Experts develop Immuno-CRISPR assay to detect kidney transplant complications

Doctors monitor kidney transplant recipients for signs of rejection in several ways, including biopsy. These tests are invasive; therefore, they can only detect problems at a late stage.

A CRISPR-based method could help diagnose kidney transplant rejection early and non-invasively. Image Credit: phugunfire/Shutterstock.com.

Researchers have now created an assay based on CRISPR that can detect a biomarker of acute kidney rejection in urine using a highly sensitive and non-invasive method. In the future, this may make rejections easier to diagnose without an invasive biopsy. The study was published in ACS’ Analytical Chemistry.

Immunosuppressive drugs must be taken for the rest of the recipient’s life to prevent their immune system from attacking the transplanted organ. It is still possible for kidney rejection to occur, especially during the first few months following transplantation, which is called acute rejection. Symptoms include kidney pain and fever as well as abnormal serum creatinine levels.

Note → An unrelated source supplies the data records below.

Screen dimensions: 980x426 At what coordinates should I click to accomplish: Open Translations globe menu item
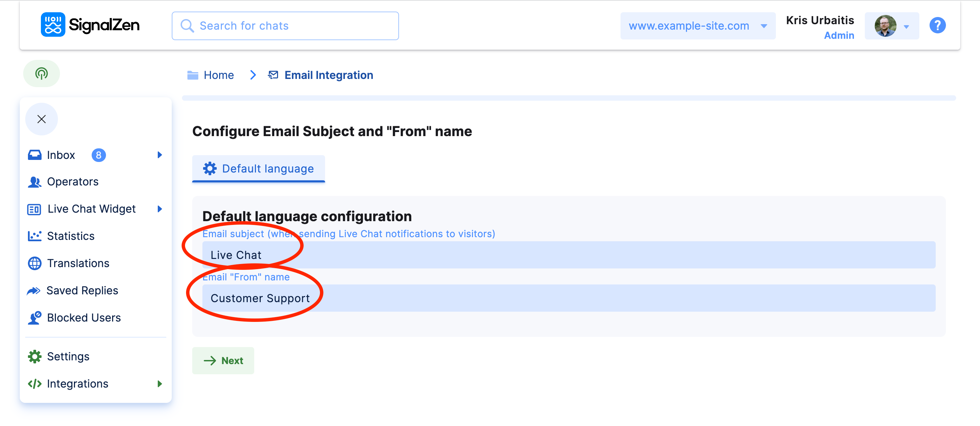coord(78,263)
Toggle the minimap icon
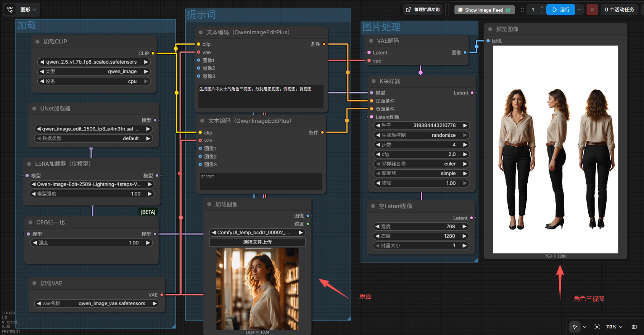 click(x=634, y=327)
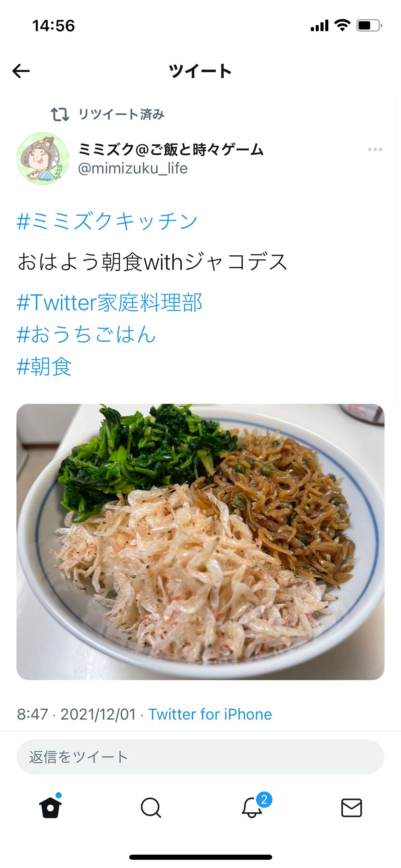Open the Twitter for iPhone source link

tap(210, 714)

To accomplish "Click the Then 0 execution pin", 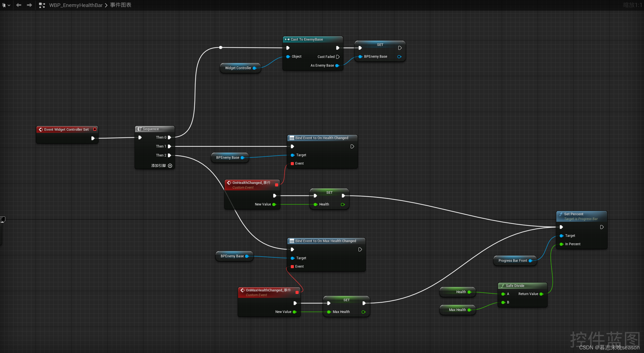I will [x=169, y=137].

A biopsy is the only way to diagnose it definitively, but this procedure can detect the problem at relatively late stages. It would be beneficial if kidney rejection could be detected non-invasively at an early stage, allowing doctors to begin anti-rejection medication sooner.

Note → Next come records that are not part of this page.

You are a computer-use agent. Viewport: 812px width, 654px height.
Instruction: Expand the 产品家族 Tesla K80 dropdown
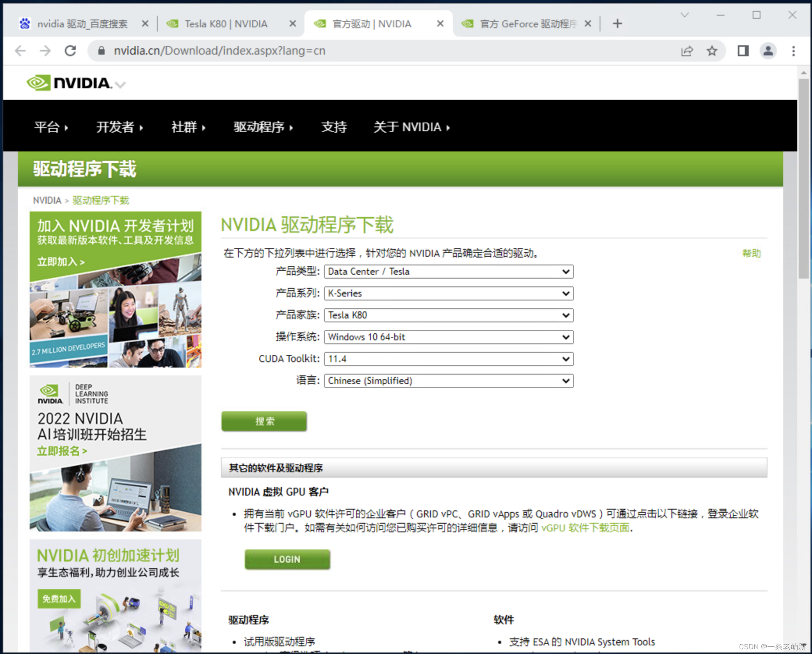pos(448,315)
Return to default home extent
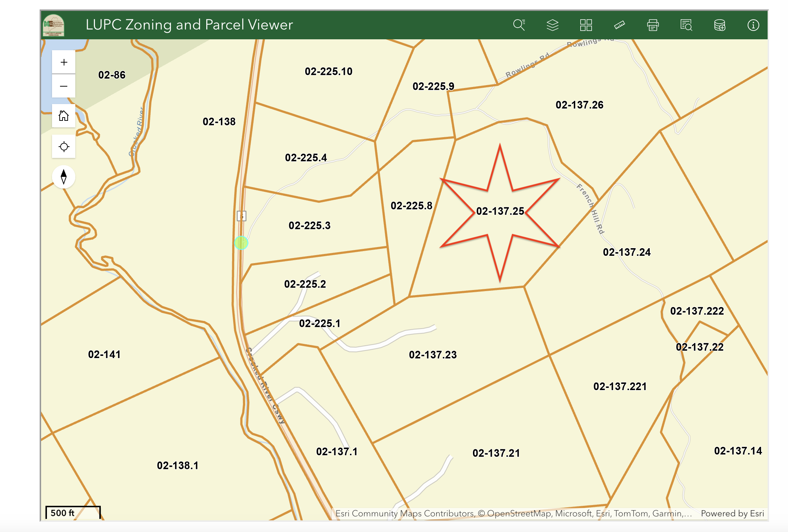The width and height of the screenshot is (788, 532). coord(64,116)
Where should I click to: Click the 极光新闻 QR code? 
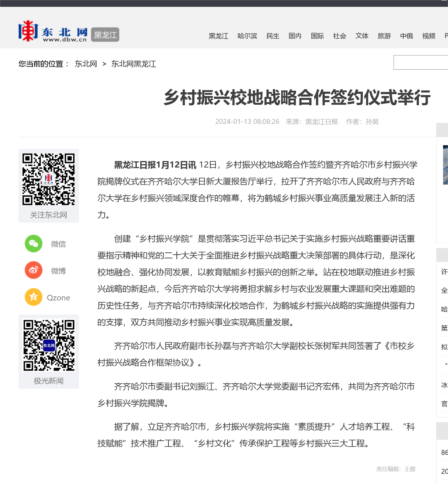(x=49, y=345)
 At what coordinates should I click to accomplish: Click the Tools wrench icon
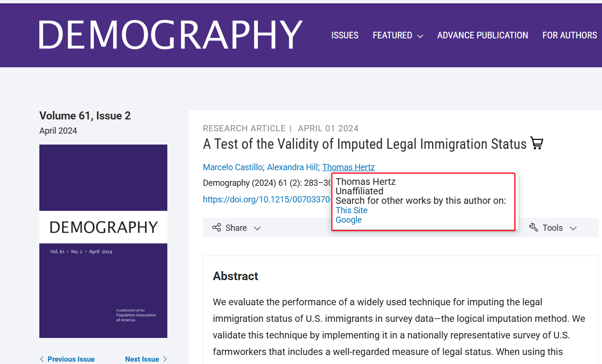click(533, 228)
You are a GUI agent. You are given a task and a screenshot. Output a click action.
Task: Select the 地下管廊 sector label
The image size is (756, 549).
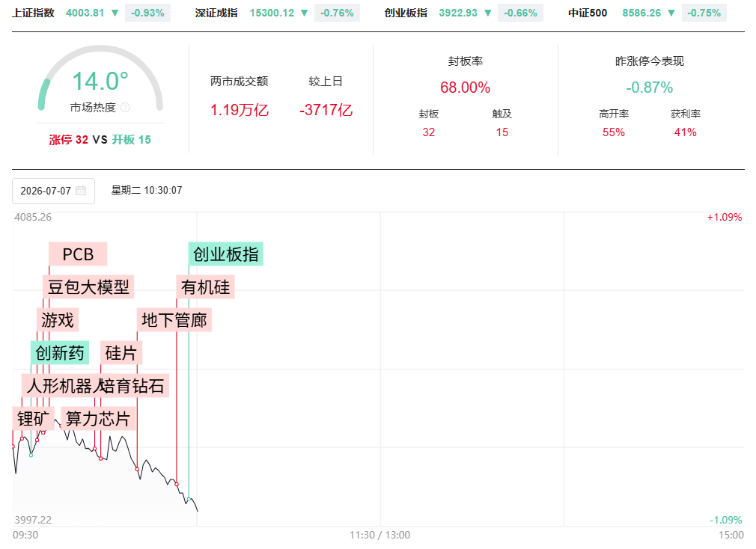coord(174,320)
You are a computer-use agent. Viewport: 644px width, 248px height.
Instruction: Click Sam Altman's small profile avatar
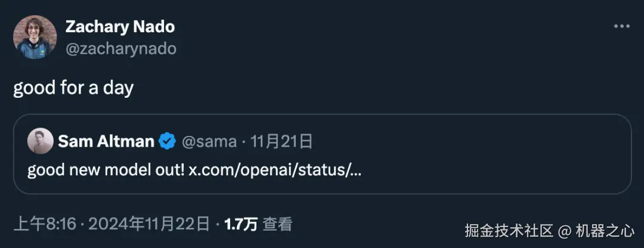(x=41, y=141)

In previous studies, researchers found that the presence of high levels of a cytokine called CXCL9 in the urine of kidney transplant patients was an early indication of rejection.

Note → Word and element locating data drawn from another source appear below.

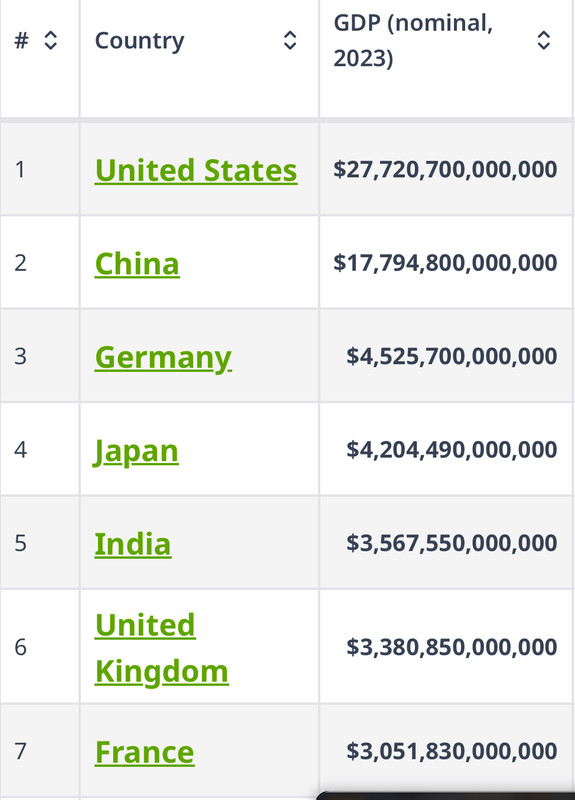Open the Japan country page
This screenshot has width=575, height=800.
(x=136, y=452)
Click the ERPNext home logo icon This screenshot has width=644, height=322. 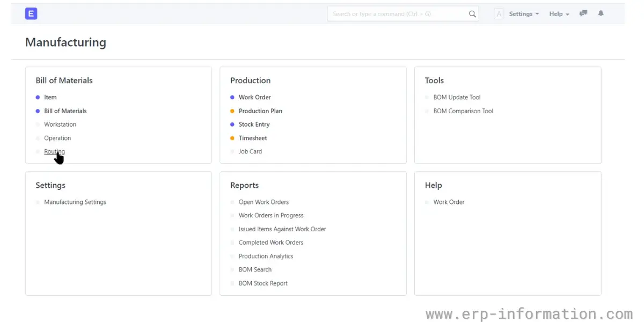[x=31, y=14]
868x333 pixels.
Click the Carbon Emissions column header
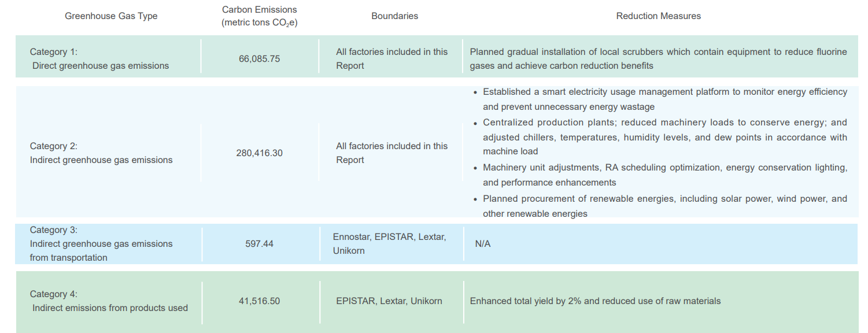tap(259, 16)
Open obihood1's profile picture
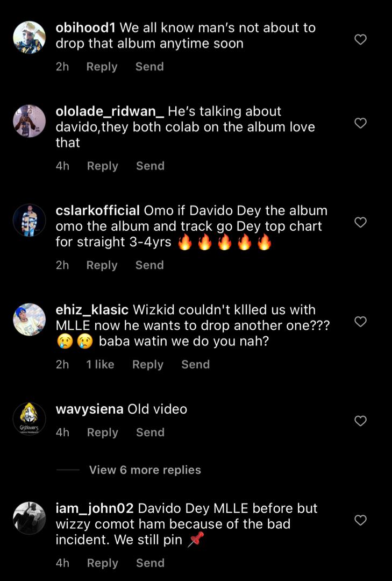This screenshot has height=581, width=392. pyautogui.click(x=29, y=37)
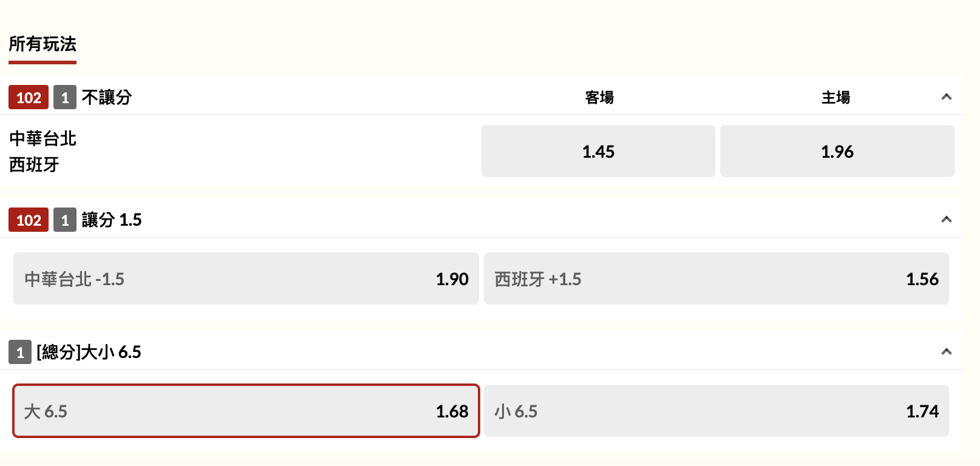Click the 1 badge next to 不讓分
This screenshot has width=980, height=466.
[64, 97]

However, the present method for measuring CXCL9 (an enzyme-linked immunosorbent assay, or ELISA) does not work well in urine, thus limiting its sensitivity. To better diagnose acute kidney rejection non-invasively, Jonathan Dordick and colleagues wanted to develop a more sensitive method.

The detection method developed was based on CRISPR/Cas12a gene-editing technology. In the presence of the CXCL9 protein, the CRISPR/Cas12a enzyme incise a probe to produce a fluorescent signal. To boost the fluorescent signal, researchers attached a DNA barcode that aggregates CRISPR/Cas12a molecules and is bound to an antibody specific for CXCL9.

As a result, unlike other CRISPR-based detection methods, this one does not require PCR amplification, which makes it easier to adapt to a device that can be used in a doctor’s office or even at home. Testing on urine samples from 11 kidney transplant patients, the new system accurately determined CXCL9 levels, resulting in values similar to an ELISA test.

According to the researchers, however, by being seven times more sensitive than ELISA, immuno-CRISPR could be used to identify kidney transplant rejection at a very early stage.